Thanks Matt. I won't prolong this. This is best discussed over lunch at George's which I owe you. I would only say that historically it is amazing how much damage is done by folks who only have good intentions. "Good intentions" is not the law of the land. Our Constitution is ... for better or for worse. I would also point out if "dignity" means not hurting "any one's feelings" ("from the river to the sea " ... anyone?) you might as well chuck the First amendment.
Nice to see the list compiled like this all in one place, thank you.
"....only be run effectively by impartial "experts" isolated from the wind and furies of politics."

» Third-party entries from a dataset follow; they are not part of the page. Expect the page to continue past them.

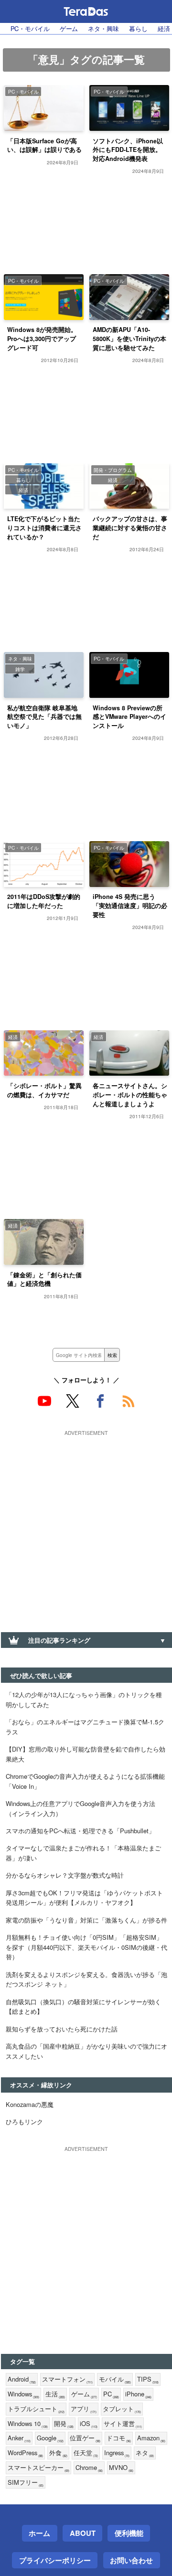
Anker (19, 2438)
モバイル (115, 2379)
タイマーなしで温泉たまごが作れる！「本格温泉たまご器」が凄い (83, 1852)
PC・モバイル (30, 28)
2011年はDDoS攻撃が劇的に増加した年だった (43, 901)
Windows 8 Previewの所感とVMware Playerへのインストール (129, 717)
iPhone (138, 2394)
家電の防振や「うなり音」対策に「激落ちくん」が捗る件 (86, 1919)
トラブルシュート (36, 2409)
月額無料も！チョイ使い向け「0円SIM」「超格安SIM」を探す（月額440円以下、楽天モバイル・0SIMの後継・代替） (86, 1947)
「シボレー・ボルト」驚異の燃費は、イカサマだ (44, 1090)
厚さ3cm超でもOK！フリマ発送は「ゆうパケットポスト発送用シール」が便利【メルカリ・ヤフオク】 (84, 1897)
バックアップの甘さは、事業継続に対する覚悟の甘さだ (130, 527)
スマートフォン (67, 2379)
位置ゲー (85, 2438)
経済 (23, 489)
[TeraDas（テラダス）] (86, 11)
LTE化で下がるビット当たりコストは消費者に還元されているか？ (44, 527)
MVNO (121, 2468)
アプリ (84, 2409)
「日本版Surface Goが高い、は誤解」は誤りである (44, 145)
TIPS (148, 2379)
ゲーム (69, 28)
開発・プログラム (113, 469)
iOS (88, 2424)
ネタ (145, 2453)
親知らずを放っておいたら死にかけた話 (62, 2028)
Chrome (89, 2468)
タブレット (122, 2409)
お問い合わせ (131, 2560)
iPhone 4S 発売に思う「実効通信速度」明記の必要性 (130, 905)
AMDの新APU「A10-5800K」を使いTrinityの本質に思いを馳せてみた (129, 338)
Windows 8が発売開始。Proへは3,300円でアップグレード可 (42, 338)
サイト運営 (123, 2424)
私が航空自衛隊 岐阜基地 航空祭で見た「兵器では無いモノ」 (44, 717)
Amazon (151, 2438)
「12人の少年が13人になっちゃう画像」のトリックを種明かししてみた (84, 1699)
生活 (55, 2394)
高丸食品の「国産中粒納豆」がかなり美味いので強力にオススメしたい (86, 2051)
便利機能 (129, 2533)
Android (22, 2379)
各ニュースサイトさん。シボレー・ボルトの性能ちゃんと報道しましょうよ (130, 1094)
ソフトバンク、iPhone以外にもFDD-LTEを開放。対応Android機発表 (128, 150)
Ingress (116, 2453)
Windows (23, 2394)
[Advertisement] (86, 1525)
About (83, 2533)
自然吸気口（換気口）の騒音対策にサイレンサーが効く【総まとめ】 (83, 2006)
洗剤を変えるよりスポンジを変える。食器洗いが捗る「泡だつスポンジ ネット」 (86, 1979)
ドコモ (119, 2438)
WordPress (25, 2453)
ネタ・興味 (103, 28)
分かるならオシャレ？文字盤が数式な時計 (65, 1875)
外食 (58, 2453)
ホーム (39, 2533)
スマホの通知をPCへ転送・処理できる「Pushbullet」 (80, 1830)
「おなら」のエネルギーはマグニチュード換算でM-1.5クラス (85, 1726)
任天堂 (86, 2453)
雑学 (20, 669)
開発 (64, 2424)
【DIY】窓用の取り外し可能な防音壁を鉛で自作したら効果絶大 (85, 1754)
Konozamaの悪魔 (30, 2104)
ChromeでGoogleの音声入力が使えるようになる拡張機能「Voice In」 (85, 1781)
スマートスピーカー (38, 2468)
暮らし (138, 28)
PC (111, 2394)
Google (50, 2438)
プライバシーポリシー (55, 2560)
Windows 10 (28, 2424)
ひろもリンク (24, 2121)
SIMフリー (25, 2483)
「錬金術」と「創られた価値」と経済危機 (44, 1279)
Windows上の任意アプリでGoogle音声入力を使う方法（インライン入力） (80, 1808)
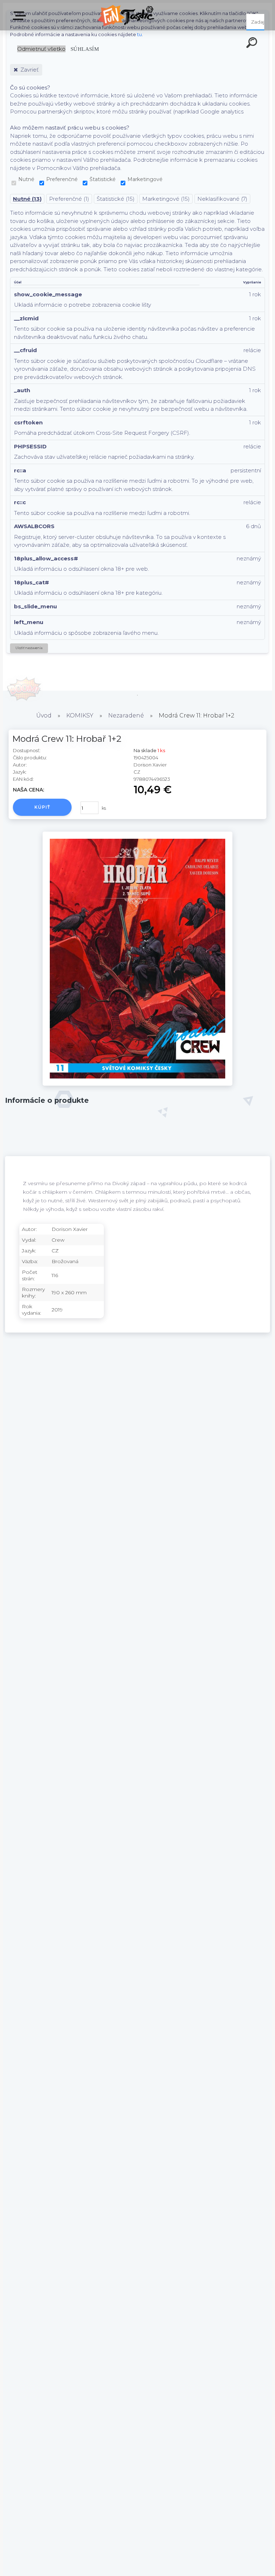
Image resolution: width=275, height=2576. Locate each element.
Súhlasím (85, 49)
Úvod (44, 715)
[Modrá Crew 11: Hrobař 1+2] (137, 1084)
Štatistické (103, 179)
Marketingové (145, 179)
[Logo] (127, 15)
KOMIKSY (79, 715)
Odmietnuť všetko (41, 48)
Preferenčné (62, 179)
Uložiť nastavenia (29, 648)
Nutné (26, 179)
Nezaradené (126, 715)
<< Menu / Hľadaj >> (20, 18)
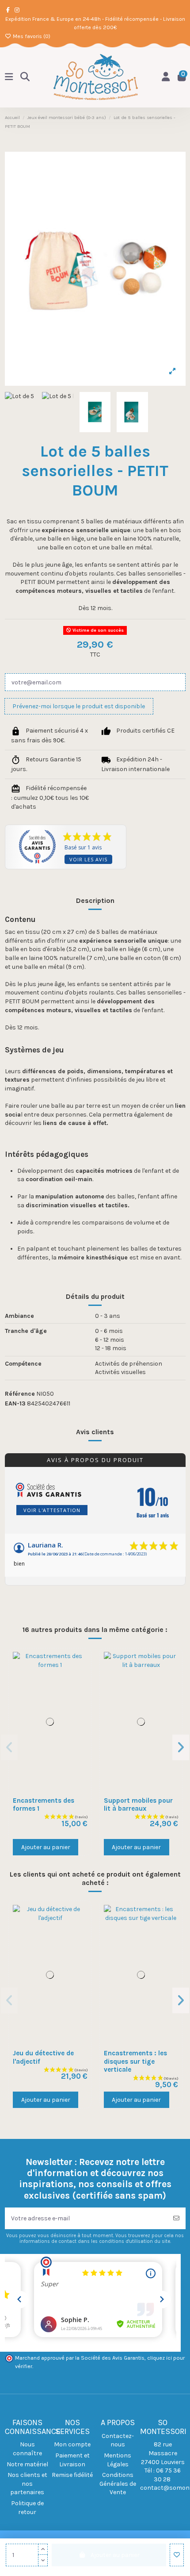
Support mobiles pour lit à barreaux (138, 1804)
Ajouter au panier (45, 1847)
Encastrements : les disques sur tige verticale (135, 2061)
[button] (9, 1747)
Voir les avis (88, 859)
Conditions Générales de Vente (117, 2483)
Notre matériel (27, 2464)
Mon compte (72, 2444)
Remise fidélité (72, 2475)
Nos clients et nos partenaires (27, 2483)
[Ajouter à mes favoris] (177, 2555)
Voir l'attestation (51, 1510)
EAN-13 (15, 1403)
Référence (20, 1393)
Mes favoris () (30, 36)
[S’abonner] (176, 2218)
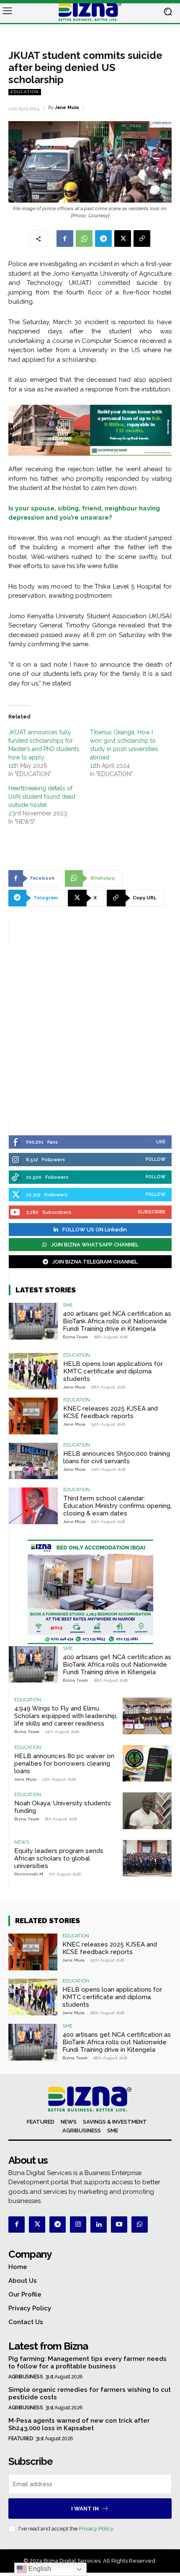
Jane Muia (67, 107)
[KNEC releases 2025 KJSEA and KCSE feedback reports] (33, 1416)
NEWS (21, 1842)
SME (68, 1305)
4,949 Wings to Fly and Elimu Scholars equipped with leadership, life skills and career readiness (66, 1716)
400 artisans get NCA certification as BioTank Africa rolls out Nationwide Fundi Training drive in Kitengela (117, 1321)
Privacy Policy (96, 2528)
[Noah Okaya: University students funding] (147, 1810)
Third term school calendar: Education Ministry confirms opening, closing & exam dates (117, 1506)
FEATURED (20, 2438)
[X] (122, 238)
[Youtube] (119, 2224)
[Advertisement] (90, 1033)
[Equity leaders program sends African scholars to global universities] (147, 1858)
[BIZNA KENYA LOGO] (90, 11)
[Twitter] (37, 2224)
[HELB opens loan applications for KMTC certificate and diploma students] (33, 1371)
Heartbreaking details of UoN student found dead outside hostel (41, 796)
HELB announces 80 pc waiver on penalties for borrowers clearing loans (64, 1763)
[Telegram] (103, 238)
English (39, 2568)
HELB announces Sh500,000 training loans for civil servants (116, 1457)
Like (161, 1142)
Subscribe (152, 1212)
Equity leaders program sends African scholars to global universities (58, 1858)
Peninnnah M (28, 1874)
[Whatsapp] (139, 2224)
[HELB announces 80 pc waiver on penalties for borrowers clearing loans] (147, 1763)
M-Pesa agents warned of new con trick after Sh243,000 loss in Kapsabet (79, 2424)
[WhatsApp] (84, 238)
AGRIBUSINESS (25, 2377)
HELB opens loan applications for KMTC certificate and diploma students (113, 1371)
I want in (85, 2508)
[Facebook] (65, 238)
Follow (156, 1159)
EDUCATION (24, 91)
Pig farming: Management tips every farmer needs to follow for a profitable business (87, 2362)
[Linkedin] (98, 2224)
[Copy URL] (142, 238)
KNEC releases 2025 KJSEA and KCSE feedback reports (110, 1412)
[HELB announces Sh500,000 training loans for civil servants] (33, 1461)
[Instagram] (78, 2224)
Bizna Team (75, 1337)
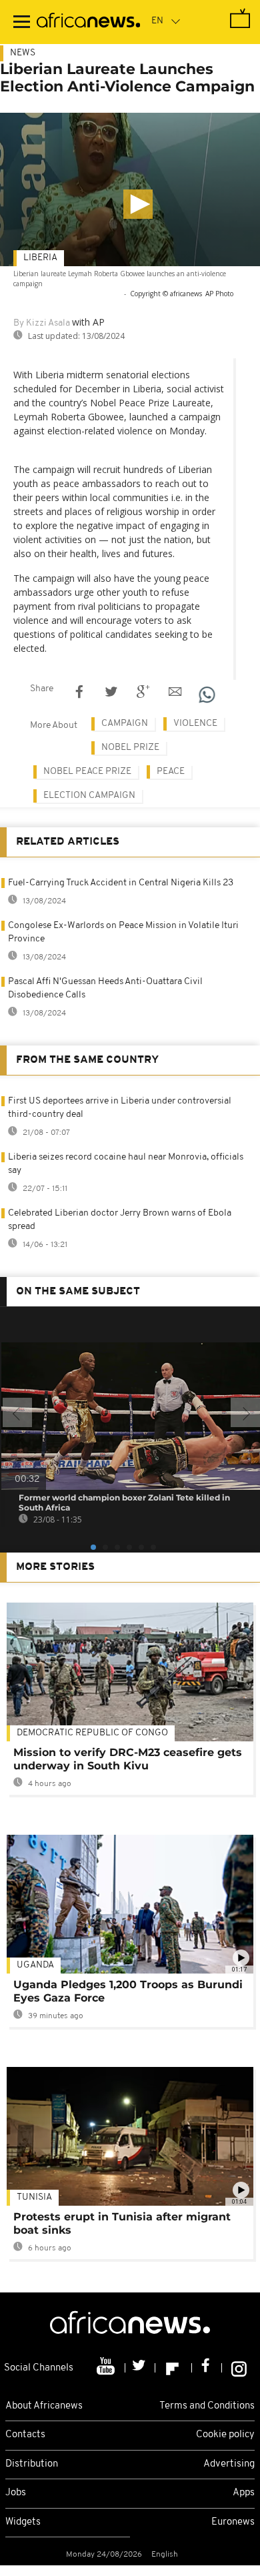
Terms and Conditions (207, 2406)
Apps (244, 2493)
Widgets (23, 2522)
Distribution (31, 2464)
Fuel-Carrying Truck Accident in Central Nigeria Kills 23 (120, 883)
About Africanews (44, 2406)
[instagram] (239, 2368)
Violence (195, 724)
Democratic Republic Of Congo (92, 1733)
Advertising (229, 2464)
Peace (171, 772)
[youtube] (107, 2368)
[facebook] (207, 2368)
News (22, 53)
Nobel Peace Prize (87, 772)
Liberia (40, 258)
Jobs (15, 2493)
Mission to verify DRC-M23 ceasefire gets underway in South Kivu (127, 1759)
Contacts (25, 2435)
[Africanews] (88, 22)
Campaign (124, 724)
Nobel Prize (130, 748)
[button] (138, 204)
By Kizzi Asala (41, 323)
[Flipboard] (173, 2368)
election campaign (89, 796)
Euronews (233, 2522)
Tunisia (34, 2197)
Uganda (35, 1965)
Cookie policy (225, 2435)
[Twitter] (140, 2368)
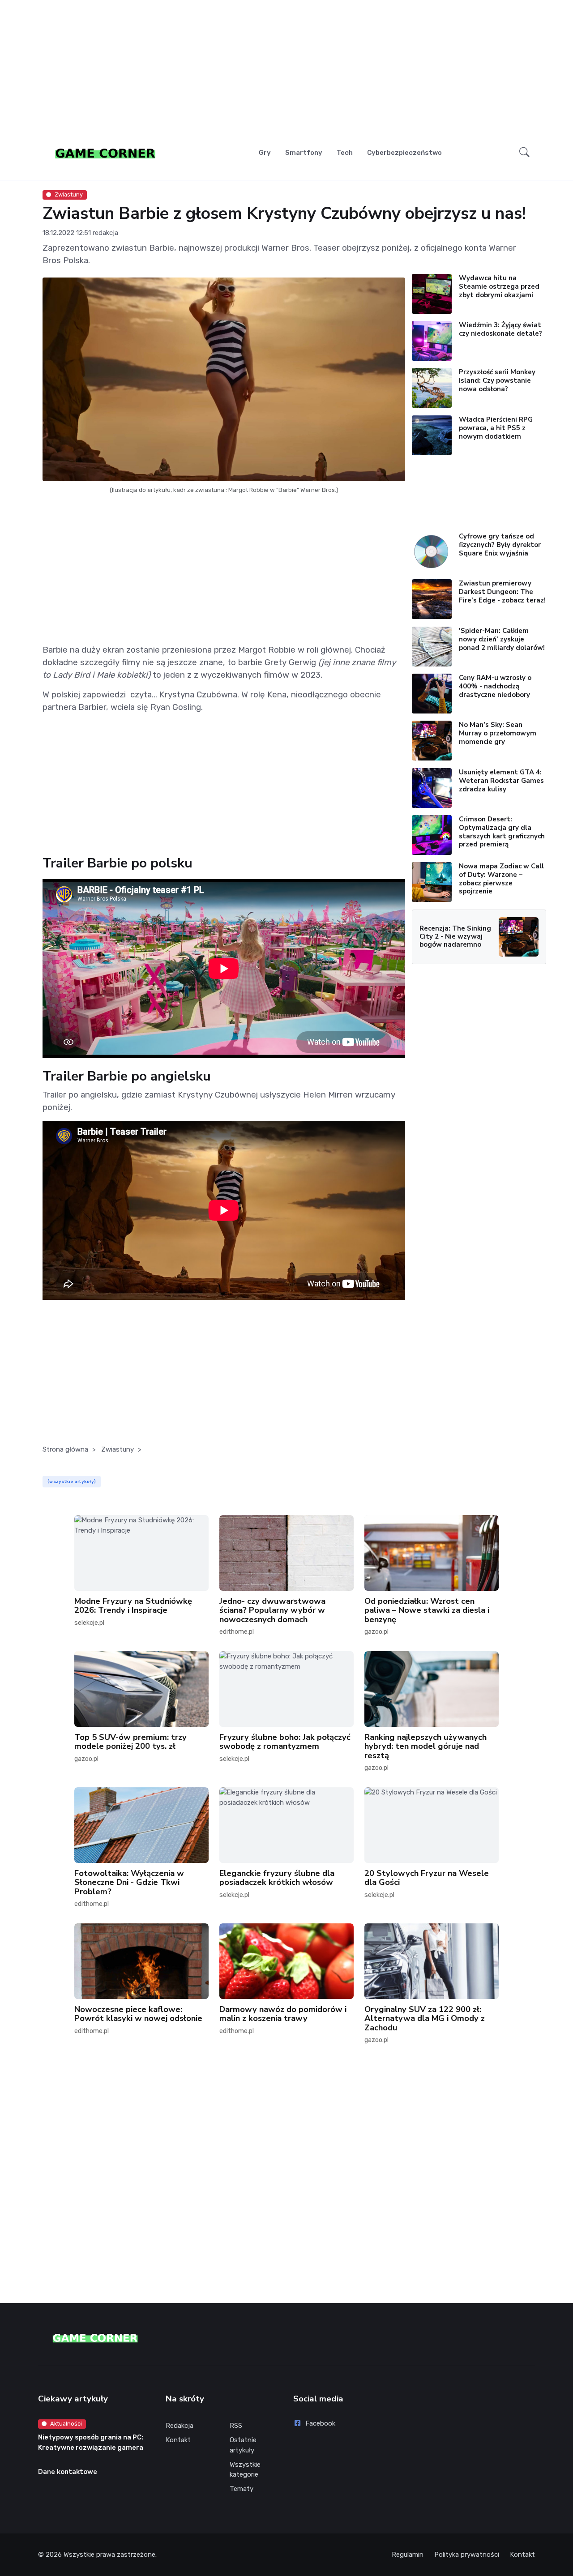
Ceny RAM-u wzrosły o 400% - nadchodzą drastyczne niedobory (495, 686)
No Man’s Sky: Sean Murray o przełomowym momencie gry (497, 733)
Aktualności (66, 2423)
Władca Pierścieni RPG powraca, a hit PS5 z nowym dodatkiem (496, 428)
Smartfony (303, 153)
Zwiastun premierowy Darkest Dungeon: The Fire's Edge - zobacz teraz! (502, 592)
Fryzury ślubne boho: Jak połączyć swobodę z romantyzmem (285, 1741)
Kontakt (178, 2440)
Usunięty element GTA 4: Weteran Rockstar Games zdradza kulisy (501, 781)
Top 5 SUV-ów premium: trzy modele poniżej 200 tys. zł (130, 1741)
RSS (236, 2426)
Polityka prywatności (466, 2554)
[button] (524, 152)
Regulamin (407, 2554)
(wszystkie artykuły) (71, 1481)
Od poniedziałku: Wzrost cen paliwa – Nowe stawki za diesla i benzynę (426, 1610)
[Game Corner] (105, 152)
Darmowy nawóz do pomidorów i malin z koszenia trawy (282, 2013)
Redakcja (179, 2426)
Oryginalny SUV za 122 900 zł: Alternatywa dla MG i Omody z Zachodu (424, 2018)
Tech (345, 153)
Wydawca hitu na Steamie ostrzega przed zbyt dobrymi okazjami (499, 286)
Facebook (320, 2423)
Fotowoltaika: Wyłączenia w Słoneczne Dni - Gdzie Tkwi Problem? (129, 1882)
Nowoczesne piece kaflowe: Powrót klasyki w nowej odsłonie (138, 2013)
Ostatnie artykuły (243, 2445)
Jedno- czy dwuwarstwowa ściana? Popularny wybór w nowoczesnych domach (272, 1610)
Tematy (241, 2489)
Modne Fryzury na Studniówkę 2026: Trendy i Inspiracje (133, 1605)
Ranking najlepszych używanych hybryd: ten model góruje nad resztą (425, 1746)
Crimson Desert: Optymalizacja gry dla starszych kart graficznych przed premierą (502, 832)
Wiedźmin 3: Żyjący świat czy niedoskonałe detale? (500, 329)
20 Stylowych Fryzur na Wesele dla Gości (426, 1877)
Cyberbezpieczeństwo (404, 153)
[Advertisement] (286, 69)
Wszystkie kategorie (245, 2470)
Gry (265, 153)
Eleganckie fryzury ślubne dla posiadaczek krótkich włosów (276, 1877)
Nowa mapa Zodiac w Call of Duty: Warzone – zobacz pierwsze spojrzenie (501, 879)
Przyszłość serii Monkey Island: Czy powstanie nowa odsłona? (497, 380)
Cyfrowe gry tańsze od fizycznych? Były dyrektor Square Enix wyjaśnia (500, 545)
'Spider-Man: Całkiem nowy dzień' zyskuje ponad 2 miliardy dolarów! (502, 639)
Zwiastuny (69, 194)
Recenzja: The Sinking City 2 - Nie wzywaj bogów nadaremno (455, 936)
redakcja (105, 233)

If only they were impartial.
Thanks Dan P. Yeah Willson believed if "experts" were paid well and totally isolated from political furies they would always be impartial and nonpartisan and therefore do what is right. He viewed the very structure of our Constitution as the "enemy" since it encouraged modulation and compromise and NOT what he felt a modern state needed: to get things done and get things right. Of course this eventually resulted in our vast administrative state (built by FDR) where executive agencies violate separation of powers and combine into one: executive power, judicial power and legislative power ... Madison's very definition of tyranny ... and in fact of which Eisenhower warned against (rule by expert technocrats) in his 1960 farewell address to the nation. Frankly I always wondered who was right: Madison or Wilson. Given my 15 months of being up close and personal with THE virus and seeing first hand how our so called experts behaved, I now am at peace and will go to my grave knowing the visionary Madison - the father our foundational document - was 100% correct.
I'm currently reading Walter Lippmann's "Public Opinion." I'm afraid to drift off for one paragraph, I think it is so important, and there is so much in it. He says that James Madison belived humans were by nature factionalists (he used that term or one similar in the Federalist Papers), but the whole point of the constitution was to overcome that and do something "federal" -- to bring us together. Hence, Trump's disdain for the constitution is particularly telling.
Much needed perspective here! Thank you Matt. I agree with all you’ve said.